1941 / B & W / 74 minutes
Tagline: Talent School Racket Exposed!
Gangster King Peterson operates a fake “school of performing arts” to lure innocent girls with big dreams of making it in showbiz. The fact that many of the girls end up missing or dead attracts the attention of the young assistant DA and his girl-reporter girlfriend. The talent school, funded by the girl-reporter’s father, of all people, is in fact a front for a ring that enslaves girls into the ugly world of human trafficking.
Granted, the movie merely hints at white slavery, so its message to naïve youth to be careful in a world of sharks is clear only to sophisticated people. Another problem is that the first 35 minutes are very slow, though a couple of scenes with the worried grandmother of a missing girl are surprisingly affecting because they feel so authentic and sad. The casting of the unsophisticated girls rings true: their faces are babyish and one wears the symbol of dewy-eyed innocence, saddle shoes. When they get into car with the procuress, the viewer wants to yell out, “Oh, don’t get in that car with those evil people.”
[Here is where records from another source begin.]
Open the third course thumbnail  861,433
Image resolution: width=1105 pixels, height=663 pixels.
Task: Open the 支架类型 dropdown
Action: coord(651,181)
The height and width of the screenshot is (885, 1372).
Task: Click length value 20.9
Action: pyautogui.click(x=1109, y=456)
Feeling scared for characters is chilling in spots, with more convincing acting and production values than exploitation movies of the era. Veteran actor H. B. Warner plays a Carlyle-quoting police captain nearing retirement. With poise and dignity, he knows how to wear a suit and project screen presence. Sarah Padden, as the grandmother, brings her role to life. Astrid Allwyn is beautiful and her acting is coy and cute, though she will do annoying things with the pitch of her voice.
The comic relief is really comical. At the talent school, snickering acro-dancers, twins in fact, toss each other around. At a police line-up the dancers are told to look left and then right, which only about half of them comprehend, thus disabusing me of the idea that dancers got more of a bead on things than models. The things we learn from old movies....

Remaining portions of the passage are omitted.